Human Monoclonal Antibodies to monitor Antigenic Drift in Influenza Virus
Supervisors: Prof Alain Townsend and Dr Pramila Rijal
Influenza virus incorporates frequent mutations in its genome (antigenic drift) via which the virus defies the host antibody response, requiring update of the seasonal vaccine regularly. WHO Influenza Collaborating Centres select a vaccine strain for every season, based on the evolving viral sequences and antigenicity for ferrets. Ferret antisera raised to selected viruses are tested for neutralization and haemagglutination inhibition (HI) to define the antigenic relatedness of newly emerging strains. However, ferret antisera behave differently from human sera sometimes, and there is a need for improved methods for vaccine strain selection.
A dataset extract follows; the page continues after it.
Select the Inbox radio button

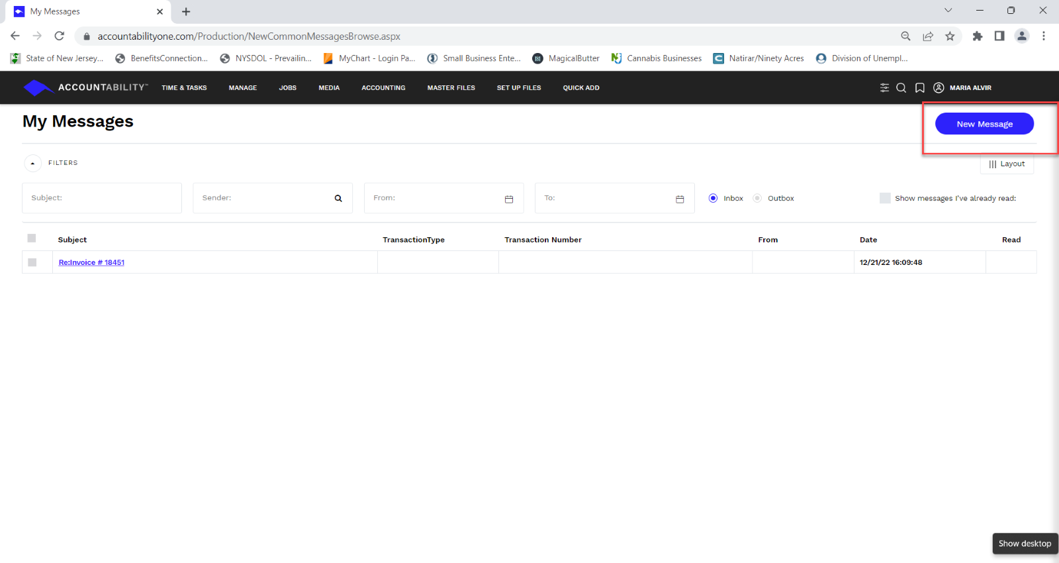click(x=713, y=198)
We have shown that human monoclonal antibodies, isolated from vaccinated or infected donors, can be used as tools to recapitulate antigenic drift in vitro (Huang et al 2015). This would provide additional information to existing methods for the selection of seasonal vaccine virus, and may be able to predict the course of viral evolution.
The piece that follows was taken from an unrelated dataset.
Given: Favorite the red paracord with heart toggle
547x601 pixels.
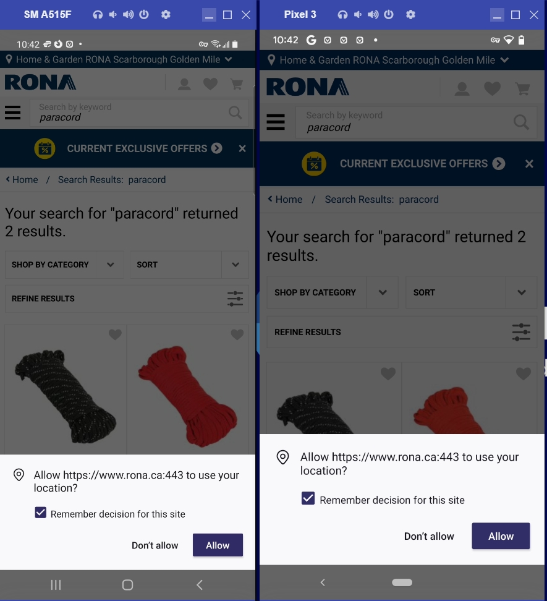Looking at the screenshot, I should [x=237, y=335].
The project will involve isolation of human monoclonal antibodies from vaccinated and infected donors, and use them along with additional antibodies isolated by our collaborators in Taiwan and China to study antigenic drift in circulating seasonal H1N1 and H3N2 influenza viruses. We will also look at the sera from different age cohorts to identify the dominant focused immune responses to certain epitopes in the population.
This is a collaborative project with the Crick Worldwide Influenza Centre, where we aim to develop panels of informative antibodies that can be distributed to the WHO Collaborative Centres around the world to compare with the standard ferret antisera.
The student will learn and gain experience in single cell sorting by FACS, PCR and cloning of genes, antibody expression and purification and testing by immunofluorescence, ELISA, neutralisation and haemagglutinin inhibition assays.